THE TASK - Set down every line of the data exactly, skipping the pictures.

-- INFORMATION SUPPLIED follows --

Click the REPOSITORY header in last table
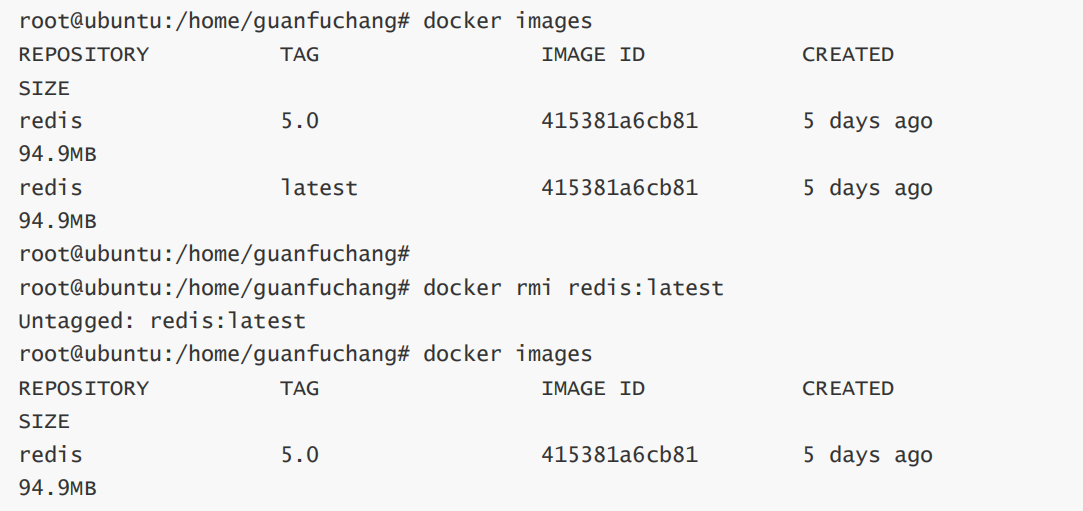Screen dimensions: 1083x511 pos(83,389)
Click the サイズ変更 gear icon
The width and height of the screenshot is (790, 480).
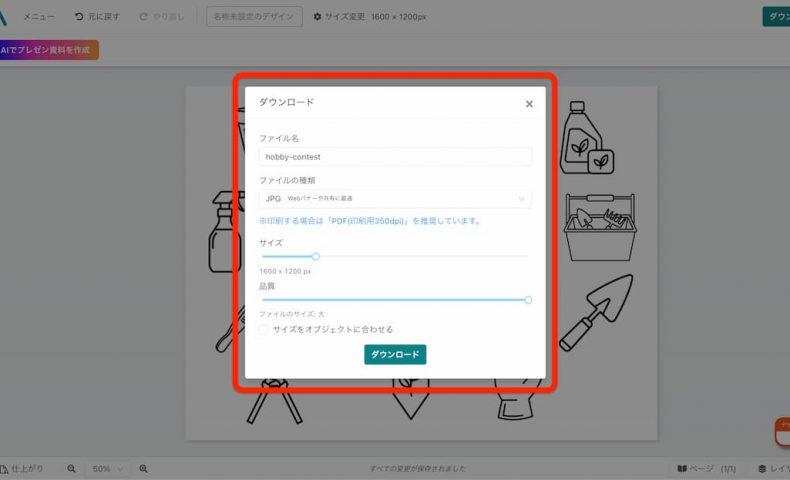click(317, 17)
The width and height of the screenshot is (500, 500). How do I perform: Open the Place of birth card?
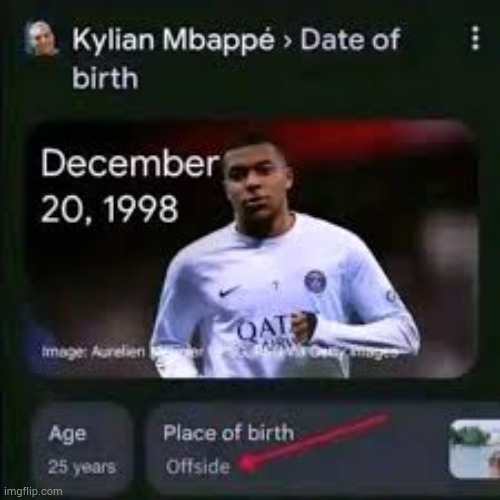tap(293, 448)
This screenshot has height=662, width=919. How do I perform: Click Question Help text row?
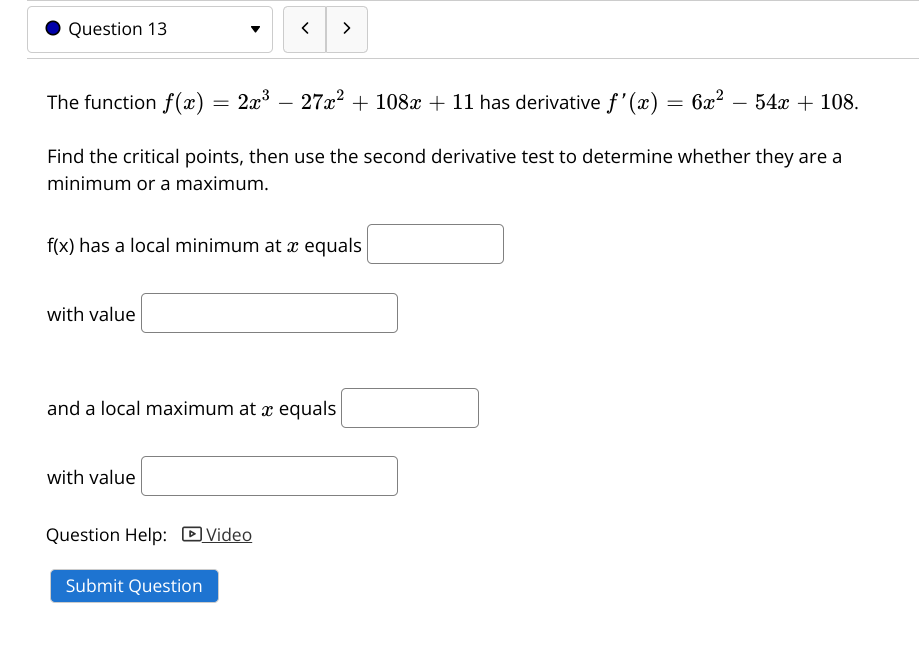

-- INFORMATION SUPPLIED concluded --

REPLY -
Click the REPOSITORY header in last table
Screen dimensions: 1083x511 pos(83,389)
Click the サイズ変更 gear icon
The width and height of the screenshot is (790, 480).
click(317, 17)
The width and height of the screenshot is (500, 500). How do I perform: Open the Place of birth card?
tap(293, 448)
This screenshot has height=662, width=919. How do I perform: Click Question Help text row?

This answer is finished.